Later on, OpenAI and the community added variants like:

  • large-v2
  • large-v3
  • turbo

If you check out Whisper's model list on Hugging Face, you'll see there are 12 models available today:

ModelParametersVRAMNotes
tiny39M~1GBVery fast, lower accuracy
base74M~1GBGood for initial testing
small244M~2GBBalanced
medium769M~5GBHigher accuracy
large1550M~10GBHigh quality
turbo809M~6GBHeavily optimized fast variant
  • The .en suffix indicates English-only models, which are usually a bit faster and more accurate for English content.
    • small.en
    • medium.en
  • Models without the .en suffix are multilingual.

I went with large-v3-turbo—the latest speed-optimized variant—which is more than enough for my machine.

The model weights download automatically the first time you run a command. On macOS, they're saved in ~/.cache/whisper.

Testing

whisper "test.mp4" \
--model large-v3-turbo \
--language en \
--task transcribe \
--output_format all \
--fp16 False \
--device cpu \
--output_dir .
  • test.mp4:
    • The input video file. Whisper automatically calls ffmpeg to extract the audio.
    • This means mp4, mov, mkv, mp3, and wav all work fine.
  • --model large-v3-turbo:
    • Specifies which model to use (it downloads automatically if you don't have it).
  • --language en:
    • Forces the recognition language to English.
    • If you leave this out, Whisper will try to auto-detect the language first.
  • --task transcribe:
    • Tells Whisper to transcribe the audio.
    • The other option is translate (which translates audio into English).
  • --output_format all:
    • Generates all output formats: txt, srt, vtt, tsv, and json.
    • You can also just specify a single format like srt.
  • --fp16 False:
    • On a macOS CPU, using FP16 doesn't necessarily speed things up, so I turned it off.

For context, INT8, FP16, and FP32 refer to the model's compute precision:

TypePrecisionSpeedMemory Footprint
FP32HighestSlowestLargest
FP16HigherFasterSmaller
INT8LowerFastestLeanest

Conclusion

Here's how it performed on my machine:

  • A 1-minute 48-second video took about 8 minutes and 44 seconds to process.
  • The generated subtitles still had some noticeable issues:
IssueDescription
Micro-segmentsSome subtitle timelines were only 0.18s or 0.2s long.
HallucinationsObvious repeated text or phrases.
Choppy timelinesSentences were split up too finely, causing timestamp instability.
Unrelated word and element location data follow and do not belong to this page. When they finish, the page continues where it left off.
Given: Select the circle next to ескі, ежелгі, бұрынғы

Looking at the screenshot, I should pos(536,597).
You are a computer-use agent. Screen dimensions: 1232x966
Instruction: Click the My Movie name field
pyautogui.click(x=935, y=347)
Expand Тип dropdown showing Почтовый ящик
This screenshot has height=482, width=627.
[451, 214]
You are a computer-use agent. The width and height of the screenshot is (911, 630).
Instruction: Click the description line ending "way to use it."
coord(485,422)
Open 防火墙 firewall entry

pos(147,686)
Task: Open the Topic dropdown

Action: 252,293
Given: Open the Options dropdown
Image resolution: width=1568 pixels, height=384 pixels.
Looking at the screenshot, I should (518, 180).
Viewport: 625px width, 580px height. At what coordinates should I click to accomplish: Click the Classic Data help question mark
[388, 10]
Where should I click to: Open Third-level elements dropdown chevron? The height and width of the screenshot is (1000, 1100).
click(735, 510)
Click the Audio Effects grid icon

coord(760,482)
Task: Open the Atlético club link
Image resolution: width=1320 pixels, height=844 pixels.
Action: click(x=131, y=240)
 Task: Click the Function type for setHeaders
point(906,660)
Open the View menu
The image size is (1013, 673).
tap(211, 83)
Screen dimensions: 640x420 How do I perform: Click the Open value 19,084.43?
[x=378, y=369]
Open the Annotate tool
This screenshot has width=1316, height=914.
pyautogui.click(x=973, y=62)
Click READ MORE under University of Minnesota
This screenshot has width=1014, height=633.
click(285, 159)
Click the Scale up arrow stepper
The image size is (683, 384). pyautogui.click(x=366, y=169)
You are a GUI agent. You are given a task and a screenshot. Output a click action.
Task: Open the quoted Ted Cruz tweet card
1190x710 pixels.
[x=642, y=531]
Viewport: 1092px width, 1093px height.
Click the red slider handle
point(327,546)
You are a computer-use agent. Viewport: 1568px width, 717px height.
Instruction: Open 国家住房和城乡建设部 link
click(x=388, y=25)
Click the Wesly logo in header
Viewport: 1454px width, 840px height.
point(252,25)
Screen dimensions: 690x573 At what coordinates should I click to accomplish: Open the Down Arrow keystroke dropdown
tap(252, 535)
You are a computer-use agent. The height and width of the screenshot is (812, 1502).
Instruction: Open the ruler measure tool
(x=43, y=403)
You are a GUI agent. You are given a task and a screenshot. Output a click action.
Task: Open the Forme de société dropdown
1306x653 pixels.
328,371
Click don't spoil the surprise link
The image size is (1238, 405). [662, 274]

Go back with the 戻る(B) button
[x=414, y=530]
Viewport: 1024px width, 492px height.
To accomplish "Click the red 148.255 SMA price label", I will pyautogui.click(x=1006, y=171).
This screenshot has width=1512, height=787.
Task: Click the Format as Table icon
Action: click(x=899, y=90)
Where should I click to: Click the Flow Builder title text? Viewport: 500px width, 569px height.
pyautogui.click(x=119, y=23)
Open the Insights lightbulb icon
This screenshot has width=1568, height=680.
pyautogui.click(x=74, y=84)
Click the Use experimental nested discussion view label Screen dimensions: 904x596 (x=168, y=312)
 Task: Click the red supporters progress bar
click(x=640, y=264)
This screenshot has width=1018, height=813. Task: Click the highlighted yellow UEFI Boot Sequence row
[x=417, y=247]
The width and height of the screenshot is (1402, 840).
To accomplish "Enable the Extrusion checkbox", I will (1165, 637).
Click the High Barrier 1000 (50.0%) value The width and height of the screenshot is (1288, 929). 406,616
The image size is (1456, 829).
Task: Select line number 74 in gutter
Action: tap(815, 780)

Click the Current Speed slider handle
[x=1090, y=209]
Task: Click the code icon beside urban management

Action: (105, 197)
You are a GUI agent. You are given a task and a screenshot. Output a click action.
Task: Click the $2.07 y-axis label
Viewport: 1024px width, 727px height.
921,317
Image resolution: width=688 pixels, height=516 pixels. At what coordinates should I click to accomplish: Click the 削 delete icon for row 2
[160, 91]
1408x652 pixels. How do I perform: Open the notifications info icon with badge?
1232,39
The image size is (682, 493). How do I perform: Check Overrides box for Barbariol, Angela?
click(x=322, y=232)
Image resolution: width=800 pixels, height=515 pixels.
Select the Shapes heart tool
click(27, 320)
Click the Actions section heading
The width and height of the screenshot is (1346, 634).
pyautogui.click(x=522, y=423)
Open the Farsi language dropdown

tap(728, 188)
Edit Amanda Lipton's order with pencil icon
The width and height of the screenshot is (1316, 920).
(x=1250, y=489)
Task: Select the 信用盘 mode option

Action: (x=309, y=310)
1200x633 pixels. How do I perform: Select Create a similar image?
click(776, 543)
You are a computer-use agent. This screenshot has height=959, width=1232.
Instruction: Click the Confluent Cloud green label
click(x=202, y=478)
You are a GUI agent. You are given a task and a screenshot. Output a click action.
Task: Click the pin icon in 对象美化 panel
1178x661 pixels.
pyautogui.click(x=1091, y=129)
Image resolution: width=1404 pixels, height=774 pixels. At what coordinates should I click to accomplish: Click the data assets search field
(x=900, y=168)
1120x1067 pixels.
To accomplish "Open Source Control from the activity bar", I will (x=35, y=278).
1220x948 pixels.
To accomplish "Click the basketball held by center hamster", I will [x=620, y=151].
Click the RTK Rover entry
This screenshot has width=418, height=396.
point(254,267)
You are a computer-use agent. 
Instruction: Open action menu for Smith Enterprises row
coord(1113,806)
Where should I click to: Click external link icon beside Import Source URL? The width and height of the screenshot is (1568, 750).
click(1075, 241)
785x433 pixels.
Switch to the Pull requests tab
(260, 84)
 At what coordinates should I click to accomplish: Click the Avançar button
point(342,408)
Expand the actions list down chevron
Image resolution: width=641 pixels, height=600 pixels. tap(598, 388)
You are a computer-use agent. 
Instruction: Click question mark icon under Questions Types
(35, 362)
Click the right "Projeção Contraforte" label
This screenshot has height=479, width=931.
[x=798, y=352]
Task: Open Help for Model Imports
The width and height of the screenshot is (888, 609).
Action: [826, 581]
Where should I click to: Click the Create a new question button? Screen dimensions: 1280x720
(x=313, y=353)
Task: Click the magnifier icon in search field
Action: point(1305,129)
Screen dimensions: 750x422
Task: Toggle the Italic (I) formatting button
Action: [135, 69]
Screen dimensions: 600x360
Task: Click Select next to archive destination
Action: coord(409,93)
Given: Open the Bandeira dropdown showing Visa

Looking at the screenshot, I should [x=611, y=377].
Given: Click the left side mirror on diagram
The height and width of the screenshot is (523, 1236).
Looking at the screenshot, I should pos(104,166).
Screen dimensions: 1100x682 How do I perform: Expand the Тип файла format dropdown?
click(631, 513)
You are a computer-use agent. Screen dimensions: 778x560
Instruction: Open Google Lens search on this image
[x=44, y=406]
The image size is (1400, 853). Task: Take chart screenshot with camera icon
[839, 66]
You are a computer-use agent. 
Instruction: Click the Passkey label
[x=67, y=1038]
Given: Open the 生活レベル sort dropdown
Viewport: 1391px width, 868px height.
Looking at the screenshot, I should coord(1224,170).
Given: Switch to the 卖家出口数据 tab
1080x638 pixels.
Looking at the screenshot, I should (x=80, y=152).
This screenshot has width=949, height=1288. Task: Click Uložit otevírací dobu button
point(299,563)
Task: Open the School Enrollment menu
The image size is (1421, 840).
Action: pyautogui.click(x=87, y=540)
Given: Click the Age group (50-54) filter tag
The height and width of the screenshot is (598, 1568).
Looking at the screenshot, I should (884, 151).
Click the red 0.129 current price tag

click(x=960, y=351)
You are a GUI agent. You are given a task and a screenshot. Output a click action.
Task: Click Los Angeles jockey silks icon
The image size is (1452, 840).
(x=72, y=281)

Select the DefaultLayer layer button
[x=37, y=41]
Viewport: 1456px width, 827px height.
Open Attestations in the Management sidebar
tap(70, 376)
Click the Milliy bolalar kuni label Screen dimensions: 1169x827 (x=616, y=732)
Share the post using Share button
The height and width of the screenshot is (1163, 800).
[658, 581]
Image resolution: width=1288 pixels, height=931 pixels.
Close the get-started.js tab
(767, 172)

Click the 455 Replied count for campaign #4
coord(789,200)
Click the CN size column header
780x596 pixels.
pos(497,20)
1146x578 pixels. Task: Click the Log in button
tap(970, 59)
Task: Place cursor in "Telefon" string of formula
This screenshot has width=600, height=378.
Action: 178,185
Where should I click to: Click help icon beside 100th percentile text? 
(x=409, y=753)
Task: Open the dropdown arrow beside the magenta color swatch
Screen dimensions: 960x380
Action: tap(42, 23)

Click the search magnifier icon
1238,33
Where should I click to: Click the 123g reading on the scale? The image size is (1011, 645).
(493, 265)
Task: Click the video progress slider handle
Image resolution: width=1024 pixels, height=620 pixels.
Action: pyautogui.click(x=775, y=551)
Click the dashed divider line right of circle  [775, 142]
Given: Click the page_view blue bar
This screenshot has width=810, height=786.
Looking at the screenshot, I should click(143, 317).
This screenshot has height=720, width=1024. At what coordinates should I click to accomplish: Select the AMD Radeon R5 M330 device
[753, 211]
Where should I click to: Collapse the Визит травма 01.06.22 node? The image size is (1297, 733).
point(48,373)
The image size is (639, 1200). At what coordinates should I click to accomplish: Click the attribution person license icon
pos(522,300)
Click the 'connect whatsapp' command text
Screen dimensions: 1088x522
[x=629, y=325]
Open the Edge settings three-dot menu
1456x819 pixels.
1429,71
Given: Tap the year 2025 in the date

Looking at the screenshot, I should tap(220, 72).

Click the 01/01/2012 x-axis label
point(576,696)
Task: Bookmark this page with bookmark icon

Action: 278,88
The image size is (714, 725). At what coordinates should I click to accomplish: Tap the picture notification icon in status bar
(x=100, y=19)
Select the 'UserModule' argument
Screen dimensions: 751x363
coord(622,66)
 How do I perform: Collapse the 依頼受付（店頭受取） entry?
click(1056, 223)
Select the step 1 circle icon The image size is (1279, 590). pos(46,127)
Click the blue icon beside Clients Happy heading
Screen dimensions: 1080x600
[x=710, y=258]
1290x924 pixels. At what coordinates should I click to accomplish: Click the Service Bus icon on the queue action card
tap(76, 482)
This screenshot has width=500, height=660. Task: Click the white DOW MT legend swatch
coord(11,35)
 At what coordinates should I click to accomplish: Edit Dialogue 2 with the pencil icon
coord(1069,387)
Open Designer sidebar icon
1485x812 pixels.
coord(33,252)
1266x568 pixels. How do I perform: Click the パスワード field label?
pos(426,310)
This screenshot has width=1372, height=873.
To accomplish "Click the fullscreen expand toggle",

Honestly, the speed wasn't great. But to be fair, I also had a lot running in the background:

  • Chrome
  • Cursor
  • Fork
  • Visual Studio Code
  • Various background services

So take these timings with a grain of salt. Still, it became pretty clear that the original openai-whisper package is really meant to be an "official reference implementation" for research and validating model capabilities, rather than a highly optimized production tool.

And that's exactly why Faster Whisper exists.

Faster Whisper

GitHub Repo

SYSTRAN/faster-whisper

Faster Whisper transcription with CTranslate2

The LLMs strongly recommended this one: a reimplementation of OpenAI Whisper using CTranslate2.

Under the hood, it uses CTranslate2, which is a high-performance inference engine specifically optimized for Transformer models.

FeatureOpenAI WhisperFaster Whisper
NatureOfficial implementationHigh-performance reimplementation
Inference StackPyTorchCTranslate2
Primary FocusReference & researchInference optimization
CPU PerformanceModerateExcellent

Environment Setup

  • Python3.9+
  • No need to install the ffmpeg CLI separately.

This is a nice departure from the original Whisper. Faster Whisper uses PyAV, which provides Python bindings for FFmpeg.

In simple terms:

  • It uses FFmpeg's capabilities internally.
  • But it doesn't require you to have ffmpeg installed on your system.

To install it:

pip install faster-whisper

Models

Faster Whisper uses Whisper weights that have been converted to the CTranslate2 format, rather than raw PyTorch weights. You can find them here: SYSTRAN Whisper Models.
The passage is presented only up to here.